Construction of the new artificial FieldTurf playing surface was completed in August 2025, in time to be used for the Utes' fall camp.

Exterior work on the stadium was largely completed by September 2025.

=== Naming Rights ===
On November 14, 2023, the university announced that the stadium's naming rights had been sold to Riverdale, Utah based America First Credit Union on a 10-year deal.

On August 13, 2024, the university's board of trustees voted to name the stadium's field after Utah-alumnus and Colorado Rockies co-founder Charlie Monfort in recognition of his $10 million contribution to the construction cost of the stadium. The stadium's full name became Charlie Monfort Field at America First Ballpark.

== Opening ==
The stadium officially opened on January 28, 2026, with an unveiling ceremony.

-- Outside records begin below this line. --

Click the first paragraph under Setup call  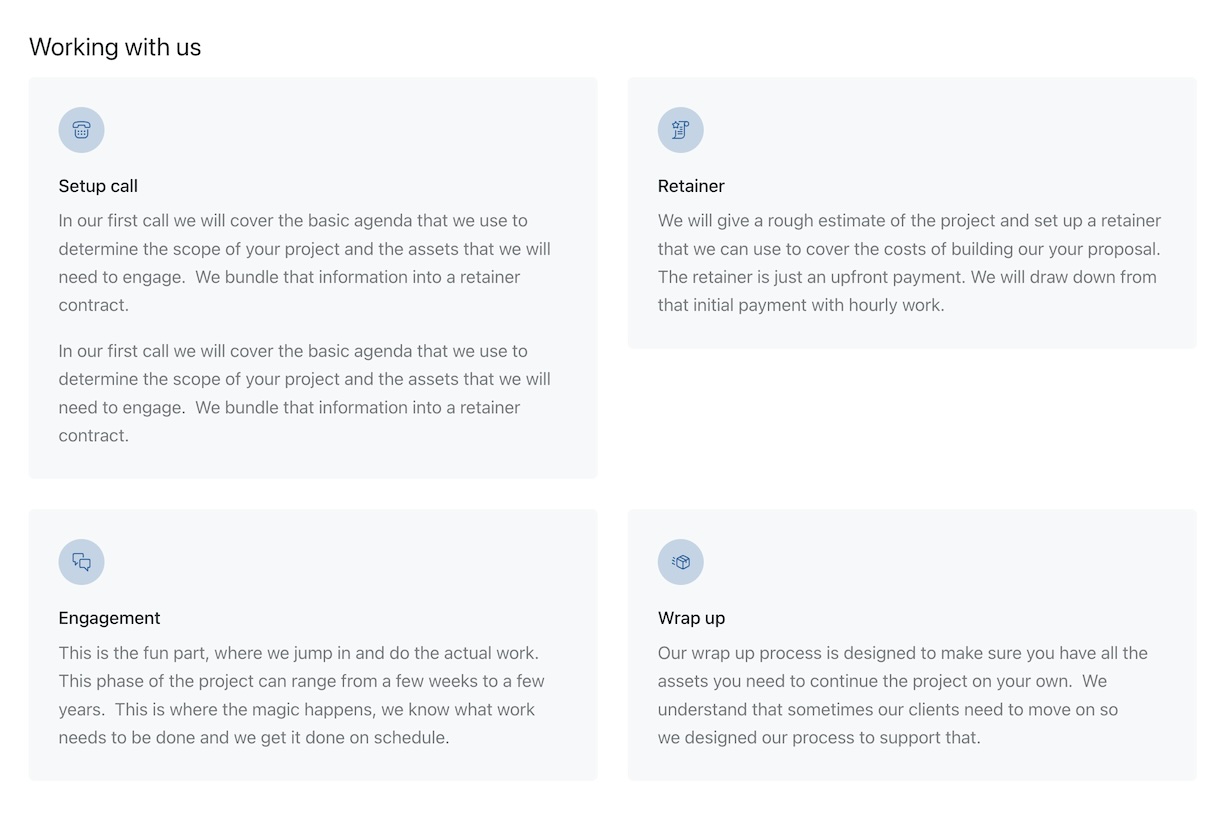coord(304,262)
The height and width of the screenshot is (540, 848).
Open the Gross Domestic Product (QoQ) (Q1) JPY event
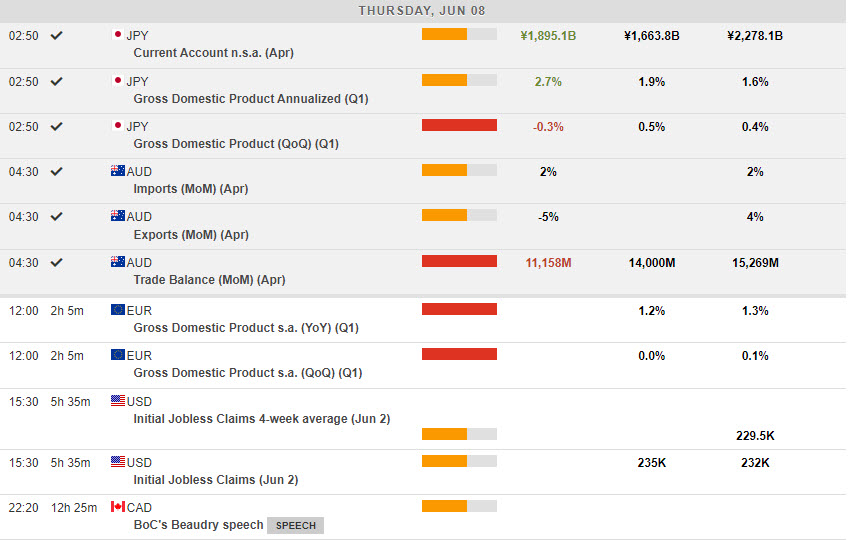click(x=235, y=144)
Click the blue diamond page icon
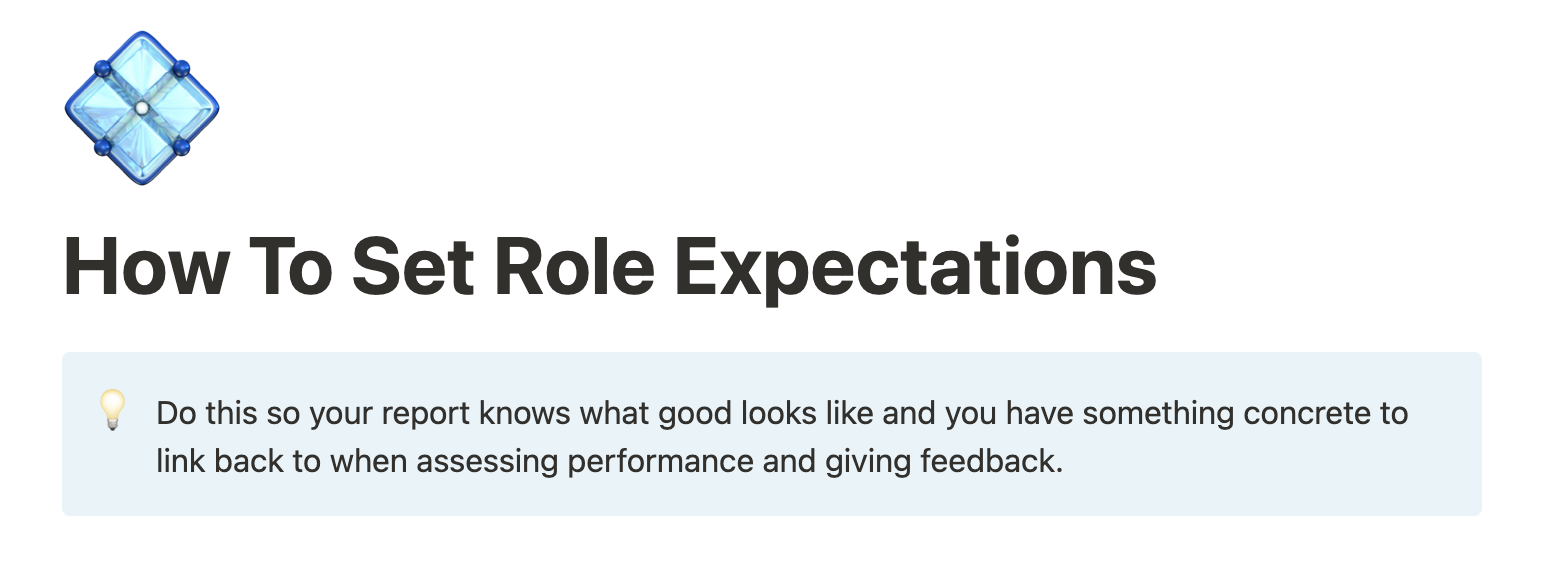 (141, 108)
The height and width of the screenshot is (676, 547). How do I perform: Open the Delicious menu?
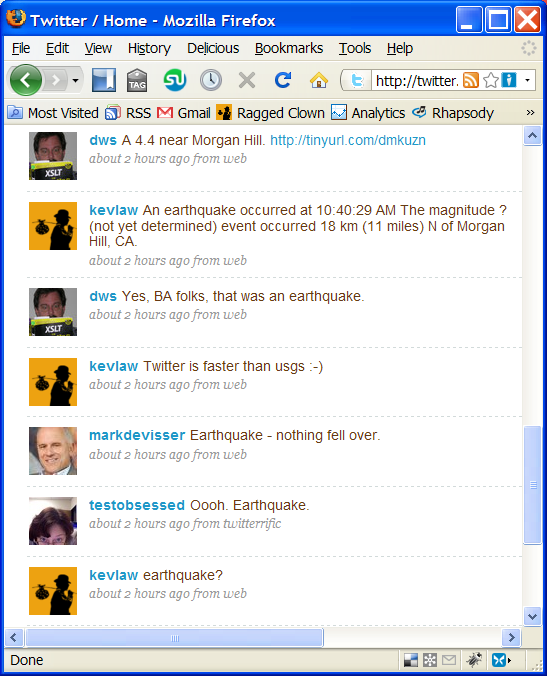(213, 48)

The ballpark's inaugural game is scheduled to be held on March 6, 2026, between the Utes and the Grand Canyon Antelopes.

== Facilities ==
Charlie Monfort Field at America First Ballpark contains team locker room facilities, strength and conditioning facilities such as a weight room and recovery room, a team lounge and indoor hitting and pitching cages. The stadium also contains a film room, meeting room, and coaches offices. This marked a consolidation of the team's operations in one place; previously the team had been split between their on-campus practice field, separate on-campus offices and strength and conditioning facilities, and Smith's Ballpark in downtown.

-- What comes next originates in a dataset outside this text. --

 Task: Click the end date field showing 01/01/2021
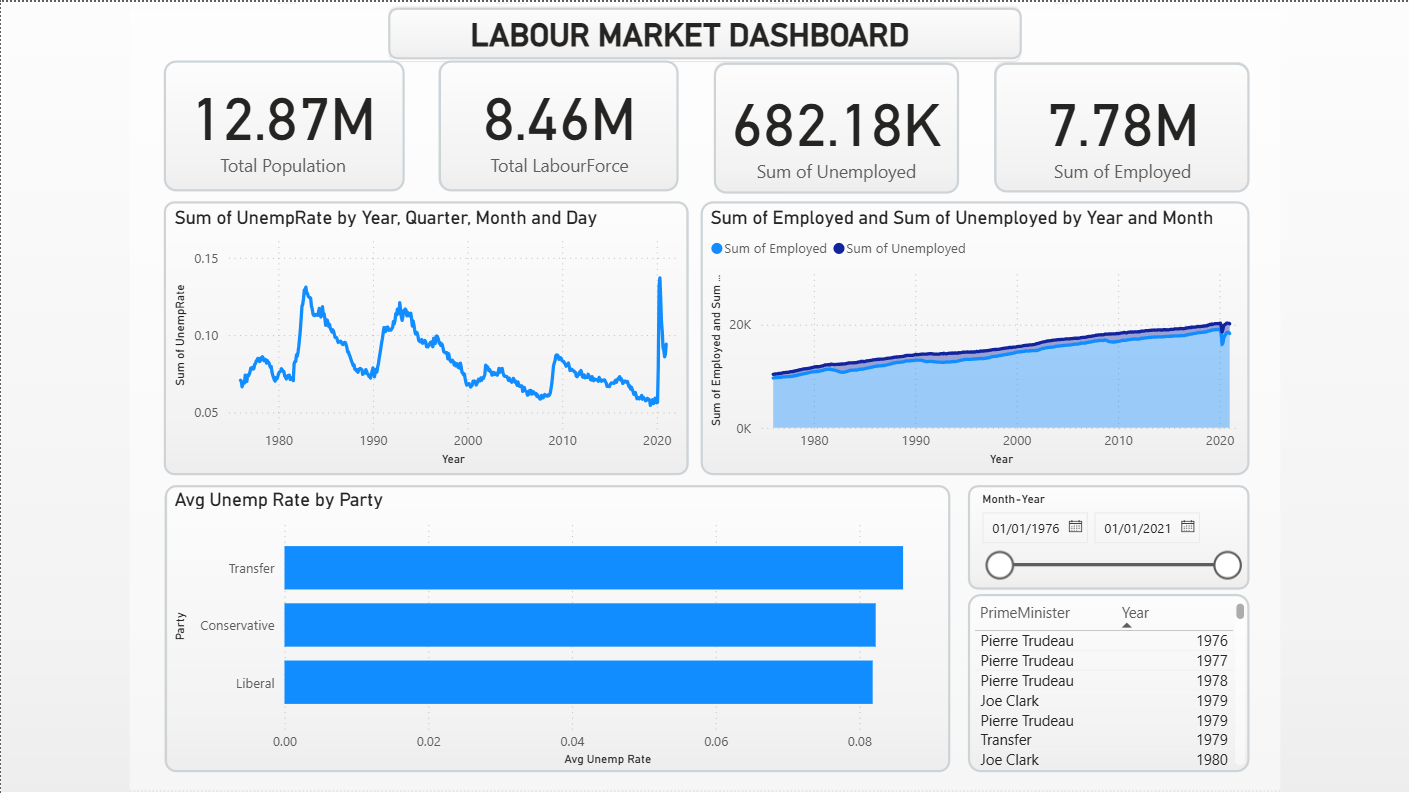(x=1137, y=528)
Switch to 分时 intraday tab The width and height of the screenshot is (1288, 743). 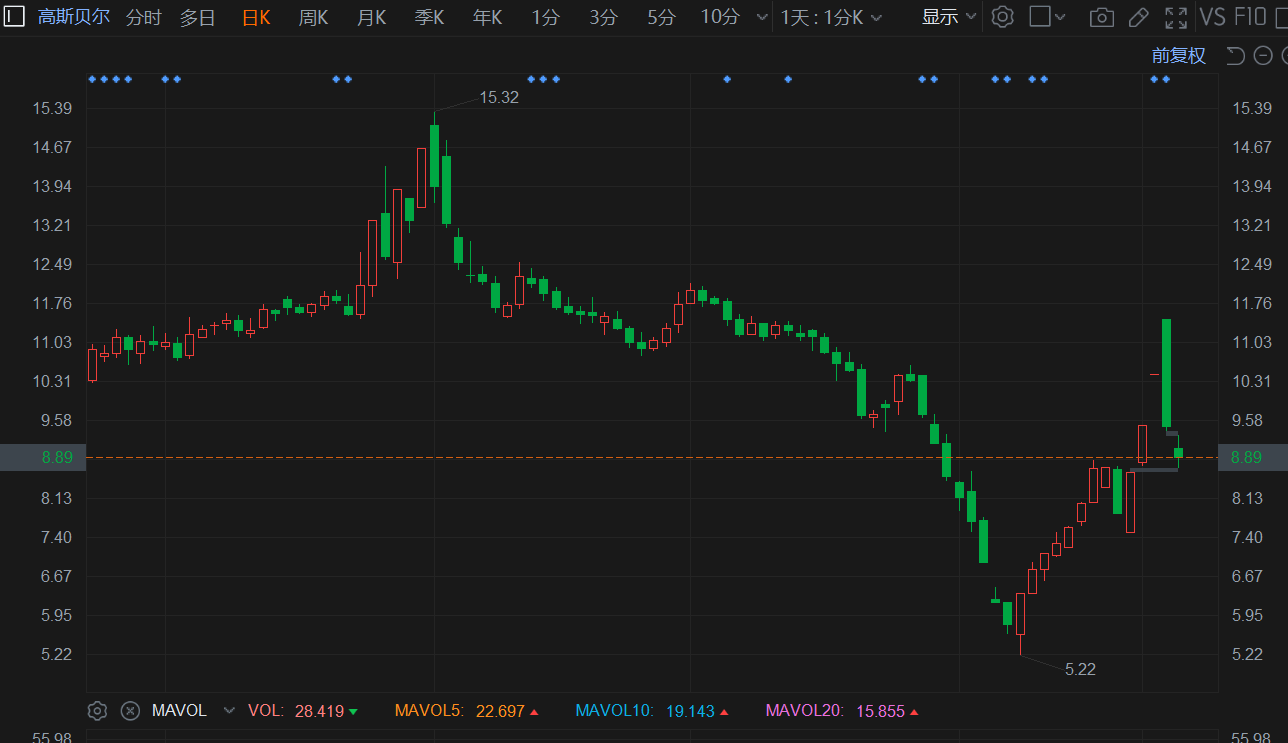(x=143, y=17)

The playing field stretches 340 feet in both the left and right field corners and to 400 feet in center field. The playing surface consists of artificial FieldTurf, chosen specifically to eliminate the need for winter maintenance and allow the team to practice at the facility year-round. Previously, the team had been forced to practice during snowy winters at the football team's indoor practice facility or even to travel as far as St. George, Utah to practice in warmer weather.

The stadium contains 1,200 permanent seats with seatbacks, with a grass berm in the outfield that supports a maximum capacity of 3,000 spectators. Multiple concession stands are located throughout the ballpark as well as space near the berm seating for food truck parking.